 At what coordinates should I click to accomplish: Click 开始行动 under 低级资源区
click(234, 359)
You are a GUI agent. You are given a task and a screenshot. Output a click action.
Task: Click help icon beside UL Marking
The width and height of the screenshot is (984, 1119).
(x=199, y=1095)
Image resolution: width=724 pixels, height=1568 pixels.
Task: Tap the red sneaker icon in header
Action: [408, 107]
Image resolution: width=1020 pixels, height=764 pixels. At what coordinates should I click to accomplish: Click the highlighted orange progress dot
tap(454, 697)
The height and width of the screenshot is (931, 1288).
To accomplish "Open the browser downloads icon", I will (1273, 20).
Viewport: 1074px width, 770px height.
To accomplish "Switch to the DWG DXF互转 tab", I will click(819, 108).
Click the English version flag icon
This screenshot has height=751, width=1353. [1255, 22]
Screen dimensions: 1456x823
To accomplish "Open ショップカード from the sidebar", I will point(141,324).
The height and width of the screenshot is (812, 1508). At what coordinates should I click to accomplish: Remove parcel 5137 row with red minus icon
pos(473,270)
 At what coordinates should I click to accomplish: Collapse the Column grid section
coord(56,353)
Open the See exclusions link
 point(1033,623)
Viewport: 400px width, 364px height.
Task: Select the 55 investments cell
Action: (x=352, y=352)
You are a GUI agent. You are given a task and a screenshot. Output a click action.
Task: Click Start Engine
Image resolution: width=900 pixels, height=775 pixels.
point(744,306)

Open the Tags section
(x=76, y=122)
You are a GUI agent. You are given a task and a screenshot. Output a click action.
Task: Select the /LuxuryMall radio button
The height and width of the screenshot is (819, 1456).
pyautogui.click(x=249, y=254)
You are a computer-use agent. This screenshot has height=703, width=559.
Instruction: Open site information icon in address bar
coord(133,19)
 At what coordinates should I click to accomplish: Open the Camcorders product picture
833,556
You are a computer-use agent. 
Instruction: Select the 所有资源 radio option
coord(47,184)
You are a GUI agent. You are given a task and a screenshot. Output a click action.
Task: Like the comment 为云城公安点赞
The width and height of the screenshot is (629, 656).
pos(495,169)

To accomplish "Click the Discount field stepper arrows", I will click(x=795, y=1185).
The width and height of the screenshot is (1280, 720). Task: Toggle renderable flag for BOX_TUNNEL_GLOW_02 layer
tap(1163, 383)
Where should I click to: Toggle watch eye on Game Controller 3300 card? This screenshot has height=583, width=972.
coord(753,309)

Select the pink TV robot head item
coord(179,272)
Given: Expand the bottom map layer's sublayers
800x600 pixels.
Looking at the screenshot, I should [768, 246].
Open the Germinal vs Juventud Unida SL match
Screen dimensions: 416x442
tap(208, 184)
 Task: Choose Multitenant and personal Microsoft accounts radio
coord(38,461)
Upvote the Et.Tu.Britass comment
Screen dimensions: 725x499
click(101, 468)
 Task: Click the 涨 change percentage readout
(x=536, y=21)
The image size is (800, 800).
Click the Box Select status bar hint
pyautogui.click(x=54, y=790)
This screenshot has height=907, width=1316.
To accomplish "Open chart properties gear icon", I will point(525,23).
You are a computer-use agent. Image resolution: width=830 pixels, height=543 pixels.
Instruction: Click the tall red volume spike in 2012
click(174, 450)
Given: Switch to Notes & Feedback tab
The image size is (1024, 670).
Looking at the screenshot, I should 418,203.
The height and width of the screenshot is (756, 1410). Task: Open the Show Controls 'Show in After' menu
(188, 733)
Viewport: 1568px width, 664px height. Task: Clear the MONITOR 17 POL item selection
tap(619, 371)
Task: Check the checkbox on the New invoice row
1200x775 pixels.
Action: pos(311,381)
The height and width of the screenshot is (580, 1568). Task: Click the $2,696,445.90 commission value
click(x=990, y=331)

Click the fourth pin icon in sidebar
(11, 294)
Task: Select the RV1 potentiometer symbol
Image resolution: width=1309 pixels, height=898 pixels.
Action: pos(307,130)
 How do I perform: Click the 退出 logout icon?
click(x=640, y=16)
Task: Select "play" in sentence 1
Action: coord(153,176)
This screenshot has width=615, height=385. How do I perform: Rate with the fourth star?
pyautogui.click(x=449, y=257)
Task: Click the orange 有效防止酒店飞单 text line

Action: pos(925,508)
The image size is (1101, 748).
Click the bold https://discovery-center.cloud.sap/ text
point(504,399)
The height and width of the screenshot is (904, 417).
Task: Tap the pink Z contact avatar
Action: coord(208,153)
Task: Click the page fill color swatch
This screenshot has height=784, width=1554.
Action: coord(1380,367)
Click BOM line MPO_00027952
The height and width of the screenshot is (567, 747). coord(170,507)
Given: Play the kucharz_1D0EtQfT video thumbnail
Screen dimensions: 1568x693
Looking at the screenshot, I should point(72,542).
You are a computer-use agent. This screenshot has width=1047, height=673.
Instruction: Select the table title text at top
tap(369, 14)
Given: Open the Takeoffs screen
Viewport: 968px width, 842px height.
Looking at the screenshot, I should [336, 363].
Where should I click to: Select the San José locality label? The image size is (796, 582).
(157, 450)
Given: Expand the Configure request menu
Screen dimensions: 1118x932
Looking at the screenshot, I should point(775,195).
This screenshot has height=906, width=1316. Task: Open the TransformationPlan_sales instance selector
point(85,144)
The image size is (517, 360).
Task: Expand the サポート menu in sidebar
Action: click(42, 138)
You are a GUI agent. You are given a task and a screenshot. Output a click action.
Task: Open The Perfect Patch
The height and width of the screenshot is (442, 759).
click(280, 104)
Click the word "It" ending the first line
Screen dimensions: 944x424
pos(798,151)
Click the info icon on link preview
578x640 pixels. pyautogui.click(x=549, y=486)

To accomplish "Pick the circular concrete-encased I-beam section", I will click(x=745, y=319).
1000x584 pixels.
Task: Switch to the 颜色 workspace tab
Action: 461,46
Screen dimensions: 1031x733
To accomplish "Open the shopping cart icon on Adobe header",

Given exercise: Format the listing above, from the line with "will click(x=795, y=1185)." to the line with "I will point(525,23).", as a Markdown table. Use a Row column for the row number and an Entry column for the line itself, and leave out blank lines.

Problem solution:
| Row | Entry |
|---|---|
| 1 | To accomplish "Click the Discount field stepper arrows", I will click(x=795, y=1185). |
| 2 | The width and height of the screenshot is (1280, 720). Task: Toggle renderable flag for BOX_TUNNEL_GLOW_02 layer |
| 3 | tap(1163, 383) |
| 4 | Where should I click to: Toggle watch eye on Game Controller 3300 card? This screenshot has height=583, width=972. |
| 5 | coord(753,309) |
| 6 | Select the pink TV robot head item |
| 7 | coord(179,272) |
| 8 | Given: Expand the bottom map layer's sublayers |
| 9 | 800x600 pixels. |
| 10 | Looking at the screenshot, I should [768, 246]. |
| 11 | Open the Germinal vs Juventud Unida SL match |
| 12 | Screen dimensions: 416x442 |
| 13 | tap(208, 184) |
| 14 |  Task: Choose Multitenant and personal Microsoft accounts radio |
| 15 | coord(38,461) |
| 16 | Upvote the Et.Tu.Britass comment |
| 17 | Screen dimensions: 725x499 |
| 18 | click(101, 468) |
| 19 |  Task: Click the 涨 change percentage readout |
| 20 | (x=536, y=21) |
| 21 | The image size is (800, 800). |
| 22 | Click the Box Select status bar hint |
| 23 | pyautogui.click(x=54, y=790) |
| 24 | This screenshot has height=907, width=1316. |
| 25 | To accomplish "Open chart properties gear icon", I will point(525,23). |